┌─ SUPPLIED MATERIAL

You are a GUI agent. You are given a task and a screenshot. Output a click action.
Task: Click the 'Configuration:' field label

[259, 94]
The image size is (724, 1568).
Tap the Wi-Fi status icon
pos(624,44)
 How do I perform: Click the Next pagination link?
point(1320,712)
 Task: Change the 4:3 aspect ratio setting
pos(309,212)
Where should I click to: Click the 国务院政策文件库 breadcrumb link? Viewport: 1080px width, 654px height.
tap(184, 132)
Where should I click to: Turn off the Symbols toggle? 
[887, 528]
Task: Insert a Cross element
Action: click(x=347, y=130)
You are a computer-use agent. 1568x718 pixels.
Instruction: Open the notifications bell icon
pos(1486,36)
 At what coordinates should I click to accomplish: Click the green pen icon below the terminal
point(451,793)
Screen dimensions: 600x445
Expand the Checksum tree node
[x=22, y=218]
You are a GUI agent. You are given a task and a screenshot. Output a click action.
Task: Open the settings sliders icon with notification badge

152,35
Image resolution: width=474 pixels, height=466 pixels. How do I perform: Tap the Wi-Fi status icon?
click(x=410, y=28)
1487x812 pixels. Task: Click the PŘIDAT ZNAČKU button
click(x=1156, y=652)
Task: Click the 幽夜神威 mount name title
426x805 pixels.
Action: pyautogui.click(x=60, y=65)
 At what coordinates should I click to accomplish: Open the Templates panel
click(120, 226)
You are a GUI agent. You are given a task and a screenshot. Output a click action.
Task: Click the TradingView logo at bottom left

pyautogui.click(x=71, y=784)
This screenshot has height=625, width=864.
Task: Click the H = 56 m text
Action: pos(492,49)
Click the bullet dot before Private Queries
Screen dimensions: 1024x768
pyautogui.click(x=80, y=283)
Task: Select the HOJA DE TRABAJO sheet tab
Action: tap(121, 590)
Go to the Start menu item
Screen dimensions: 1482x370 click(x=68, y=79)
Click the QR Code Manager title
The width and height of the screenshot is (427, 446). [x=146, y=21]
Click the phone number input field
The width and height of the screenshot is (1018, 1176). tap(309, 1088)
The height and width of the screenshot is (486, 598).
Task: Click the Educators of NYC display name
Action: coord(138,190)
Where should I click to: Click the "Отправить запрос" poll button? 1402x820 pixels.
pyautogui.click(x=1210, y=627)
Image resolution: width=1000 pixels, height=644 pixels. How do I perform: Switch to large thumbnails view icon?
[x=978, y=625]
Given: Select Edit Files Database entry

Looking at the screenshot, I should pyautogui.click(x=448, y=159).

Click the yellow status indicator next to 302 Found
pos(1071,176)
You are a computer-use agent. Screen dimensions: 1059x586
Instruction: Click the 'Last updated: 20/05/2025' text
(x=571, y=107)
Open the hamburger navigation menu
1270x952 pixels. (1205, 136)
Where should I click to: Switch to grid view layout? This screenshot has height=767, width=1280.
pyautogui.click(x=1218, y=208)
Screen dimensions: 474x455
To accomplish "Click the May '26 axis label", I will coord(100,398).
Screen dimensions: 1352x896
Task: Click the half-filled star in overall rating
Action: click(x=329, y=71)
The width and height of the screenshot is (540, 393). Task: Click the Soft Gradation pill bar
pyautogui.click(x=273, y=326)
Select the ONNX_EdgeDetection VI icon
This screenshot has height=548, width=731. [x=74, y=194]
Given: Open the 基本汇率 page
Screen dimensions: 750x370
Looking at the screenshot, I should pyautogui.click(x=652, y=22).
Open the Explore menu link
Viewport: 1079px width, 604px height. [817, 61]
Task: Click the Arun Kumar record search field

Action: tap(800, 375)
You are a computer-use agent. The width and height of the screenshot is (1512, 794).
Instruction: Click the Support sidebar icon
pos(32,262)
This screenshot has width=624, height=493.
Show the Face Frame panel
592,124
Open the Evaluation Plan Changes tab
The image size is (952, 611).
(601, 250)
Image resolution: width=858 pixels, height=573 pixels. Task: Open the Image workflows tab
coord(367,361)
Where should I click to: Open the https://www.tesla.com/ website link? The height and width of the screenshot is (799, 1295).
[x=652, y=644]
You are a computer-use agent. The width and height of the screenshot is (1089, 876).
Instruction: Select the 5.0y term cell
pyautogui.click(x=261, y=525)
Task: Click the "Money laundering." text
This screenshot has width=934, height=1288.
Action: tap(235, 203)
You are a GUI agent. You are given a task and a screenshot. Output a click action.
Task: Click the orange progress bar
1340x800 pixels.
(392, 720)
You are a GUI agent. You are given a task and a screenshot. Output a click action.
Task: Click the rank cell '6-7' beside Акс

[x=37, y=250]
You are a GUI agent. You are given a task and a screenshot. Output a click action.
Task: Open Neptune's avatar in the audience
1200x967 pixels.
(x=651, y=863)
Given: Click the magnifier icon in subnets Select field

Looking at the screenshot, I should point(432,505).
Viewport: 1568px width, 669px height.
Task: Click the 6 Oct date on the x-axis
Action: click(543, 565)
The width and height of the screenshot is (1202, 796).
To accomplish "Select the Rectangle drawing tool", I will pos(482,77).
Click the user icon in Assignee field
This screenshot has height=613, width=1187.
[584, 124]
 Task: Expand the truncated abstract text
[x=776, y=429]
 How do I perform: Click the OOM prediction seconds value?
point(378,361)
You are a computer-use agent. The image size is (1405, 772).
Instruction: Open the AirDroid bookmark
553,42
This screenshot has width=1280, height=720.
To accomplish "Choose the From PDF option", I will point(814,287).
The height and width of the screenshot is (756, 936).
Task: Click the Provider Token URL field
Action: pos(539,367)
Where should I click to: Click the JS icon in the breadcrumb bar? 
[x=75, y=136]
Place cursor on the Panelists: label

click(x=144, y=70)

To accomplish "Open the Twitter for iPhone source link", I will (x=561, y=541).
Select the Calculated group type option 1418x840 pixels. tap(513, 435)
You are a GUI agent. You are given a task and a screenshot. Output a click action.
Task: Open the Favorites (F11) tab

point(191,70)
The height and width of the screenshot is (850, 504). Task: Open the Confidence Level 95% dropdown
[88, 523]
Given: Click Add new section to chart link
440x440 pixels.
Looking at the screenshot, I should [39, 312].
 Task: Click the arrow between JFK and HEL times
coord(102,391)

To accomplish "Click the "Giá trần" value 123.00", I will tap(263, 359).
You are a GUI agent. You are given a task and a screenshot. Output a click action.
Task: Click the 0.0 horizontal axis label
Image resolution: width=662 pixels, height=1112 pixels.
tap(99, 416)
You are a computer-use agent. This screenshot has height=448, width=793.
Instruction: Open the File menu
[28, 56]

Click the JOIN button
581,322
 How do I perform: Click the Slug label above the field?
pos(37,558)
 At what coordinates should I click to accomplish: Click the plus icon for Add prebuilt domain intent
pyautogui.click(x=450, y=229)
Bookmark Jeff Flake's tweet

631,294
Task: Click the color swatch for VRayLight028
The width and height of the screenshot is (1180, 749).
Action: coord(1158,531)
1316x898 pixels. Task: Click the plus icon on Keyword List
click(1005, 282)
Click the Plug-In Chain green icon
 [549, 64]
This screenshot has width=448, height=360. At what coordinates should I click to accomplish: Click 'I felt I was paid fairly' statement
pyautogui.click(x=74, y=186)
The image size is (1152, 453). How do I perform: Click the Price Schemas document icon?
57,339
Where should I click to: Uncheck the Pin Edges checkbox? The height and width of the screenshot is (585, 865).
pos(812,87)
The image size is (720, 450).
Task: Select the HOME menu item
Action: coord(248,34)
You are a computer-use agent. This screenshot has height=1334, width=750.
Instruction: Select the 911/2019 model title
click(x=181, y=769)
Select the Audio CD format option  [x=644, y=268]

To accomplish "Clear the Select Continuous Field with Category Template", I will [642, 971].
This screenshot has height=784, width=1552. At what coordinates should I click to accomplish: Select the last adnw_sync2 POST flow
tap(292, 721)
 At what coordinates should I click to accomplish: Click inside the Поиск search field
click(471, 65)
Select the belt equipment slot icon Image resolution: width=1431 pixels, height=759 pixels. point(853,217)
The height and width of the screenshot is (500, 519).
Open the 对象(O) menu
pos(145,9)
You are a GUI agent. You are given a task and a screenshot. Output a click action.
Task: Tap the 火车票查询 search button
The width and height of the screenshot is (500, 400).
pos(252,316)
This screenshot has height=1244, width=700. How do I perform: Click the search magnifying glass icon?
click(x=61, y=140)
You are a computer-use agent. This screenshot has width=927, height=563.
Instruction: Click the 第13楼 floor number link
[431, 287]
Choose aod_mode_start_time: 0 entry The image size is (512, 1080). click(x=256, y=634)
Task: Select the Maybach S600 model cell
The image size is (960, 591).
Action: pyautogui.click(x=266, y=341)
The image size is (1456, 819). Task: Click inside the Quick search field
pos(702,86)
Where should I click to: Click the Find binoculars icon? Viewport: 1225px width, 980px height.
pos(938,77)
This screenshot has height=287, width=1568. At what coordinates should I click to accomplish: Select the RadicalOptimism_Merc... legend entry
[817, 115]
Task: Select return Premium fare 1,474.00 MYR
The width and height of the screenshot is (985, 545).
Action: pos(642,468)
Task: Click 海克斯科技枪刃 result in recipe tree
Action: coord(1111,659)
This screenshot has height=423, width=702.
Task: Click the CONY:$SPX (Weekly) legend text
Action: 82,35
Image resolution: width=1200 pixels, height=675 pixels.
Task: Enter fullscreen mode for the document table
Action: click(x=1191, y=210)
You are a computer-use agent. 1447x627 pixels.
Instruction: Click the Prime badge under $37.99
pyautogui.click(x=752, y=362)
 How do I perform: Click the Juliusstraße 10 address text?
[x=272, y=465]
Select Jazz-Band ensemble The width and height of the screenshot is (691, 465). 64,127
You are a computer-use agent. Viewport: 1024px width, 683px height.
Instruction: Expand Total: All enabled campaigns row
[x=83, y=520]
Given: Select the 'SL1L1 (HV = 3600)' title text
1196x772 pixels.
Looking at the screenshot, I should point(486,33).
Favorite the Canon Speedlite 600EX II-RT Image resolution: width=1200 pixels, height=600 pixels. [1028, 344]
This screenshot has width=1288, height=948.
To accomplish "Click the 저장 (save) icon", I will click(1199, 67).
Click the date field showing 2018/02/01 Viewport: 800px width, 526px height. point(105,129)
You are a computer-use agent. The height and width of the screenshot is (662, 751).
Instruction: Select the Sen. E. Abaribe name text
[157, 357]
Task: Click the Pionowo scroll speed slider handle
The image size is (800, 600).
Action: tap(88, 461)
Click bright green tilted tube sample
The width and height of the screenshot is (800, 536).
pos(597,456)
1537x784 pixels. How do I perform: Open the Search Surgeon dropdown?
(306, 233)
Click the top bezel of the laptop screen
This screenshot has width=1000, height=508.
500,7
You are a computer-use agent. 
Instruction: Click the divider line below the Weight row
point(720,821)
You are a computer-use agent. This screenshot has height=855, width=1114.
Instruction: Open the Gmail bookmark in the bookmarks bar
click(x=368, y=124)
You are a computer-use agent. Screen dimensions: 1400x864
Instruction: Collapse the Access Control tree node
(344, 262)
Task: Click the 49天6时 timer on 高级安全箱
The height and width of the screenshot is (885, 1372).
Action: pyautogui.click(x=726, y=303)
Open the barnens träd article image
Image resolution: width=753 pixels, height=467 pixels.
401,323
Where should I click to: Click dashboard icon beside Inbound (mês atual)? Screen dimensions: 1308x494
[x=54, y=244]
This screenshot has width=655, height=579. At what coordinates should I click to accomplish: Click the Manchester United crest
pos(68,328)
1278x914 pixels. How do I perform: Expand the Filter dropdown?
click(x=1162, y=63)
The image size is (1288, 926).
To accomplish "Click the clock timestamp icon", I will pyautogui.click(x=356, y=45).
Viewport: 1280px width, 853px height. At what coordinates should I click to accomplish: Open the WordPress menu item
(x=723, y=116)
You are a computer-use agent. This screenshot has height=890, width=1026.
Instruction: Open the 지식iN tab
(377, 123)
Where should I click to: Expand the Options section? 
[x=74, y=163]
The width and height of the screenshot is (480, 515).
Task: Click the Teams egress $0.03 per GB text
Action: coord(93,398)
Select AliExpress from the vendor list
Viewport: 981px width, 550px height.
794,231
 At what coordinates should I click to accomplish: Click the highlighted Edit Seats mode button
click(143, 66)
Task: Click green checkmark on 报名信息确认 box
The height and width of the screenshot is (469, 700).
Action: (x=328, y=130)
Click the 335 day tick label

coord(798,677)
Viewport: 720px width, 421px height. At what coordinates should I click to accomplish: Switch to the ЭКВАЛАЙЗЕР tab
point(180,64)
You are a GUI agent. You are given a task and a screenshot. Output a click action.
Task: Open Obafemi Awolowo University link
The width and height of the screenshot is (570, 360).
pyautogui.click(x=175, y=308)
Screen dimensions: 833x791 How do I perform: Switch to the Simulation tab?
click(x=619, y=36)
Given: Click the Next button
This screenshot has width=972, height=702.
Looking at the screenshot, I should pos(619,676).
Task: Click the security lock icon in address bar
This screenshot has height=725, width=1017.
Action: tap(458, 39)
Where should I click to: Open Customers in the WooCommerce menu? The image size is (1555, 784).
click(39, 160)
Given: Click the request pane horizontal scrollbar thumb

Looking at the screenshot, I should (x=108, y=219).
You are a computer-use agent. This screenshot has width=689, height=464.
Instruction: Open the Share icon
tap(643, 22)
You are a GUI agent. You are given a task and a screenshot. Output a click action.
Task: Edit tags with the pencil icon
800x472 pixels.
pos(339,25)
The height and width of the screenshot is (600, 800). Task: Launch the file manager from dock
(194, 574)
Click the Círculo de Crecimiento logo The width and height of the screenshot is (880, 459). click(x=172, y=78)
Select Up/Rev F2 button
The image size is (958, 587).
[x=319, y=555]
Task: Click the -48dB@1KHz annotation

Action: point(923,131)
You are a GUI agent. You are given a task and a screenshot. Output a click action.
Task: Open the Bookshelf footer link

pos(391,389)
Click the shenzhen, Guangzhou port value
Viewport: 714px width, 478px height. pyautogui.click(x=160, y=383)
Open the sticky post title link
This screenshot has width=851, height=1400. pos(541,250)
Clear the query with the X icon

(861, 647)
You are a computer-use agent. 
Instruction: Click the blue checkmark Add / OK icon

└─

GOAL OF THE EXERCISE> The range runs from the line above containing "Open the Explore menu link" to the line containing "is (1089, 876).", inclusive. Restate those lines word for word and no others.

OUTPUT FOR THIS EXERCISE>
Open the Explore menu link
Viewport: 1079px width, 604px height. [817, 61]
Task: Click the Arun Kumar record search field

Action: tap(800, 375)
You are a computer-use agent. The width and height of the screenshot is (1512, 794).
Instruction: Click the Support sidebar icon
pos(32,262)
This screenshot has width=624, height=493.
Show the Face Frame panel
592,124
Open the Evaluation Plan Changes tab
The image size is (952, 611).
(601, 250)
Image resolution: width=858 pixels, height=573 pixels. Task: Open the Image workflows tab
coord(367,361)
Where should I click to: Open the https://www.tesla.com/ website link? The height and width of the screenshot is (799, 1295).
[x=652, y=644]
You are a computer-use agent. The width and height of the screenshot is (1089, 876).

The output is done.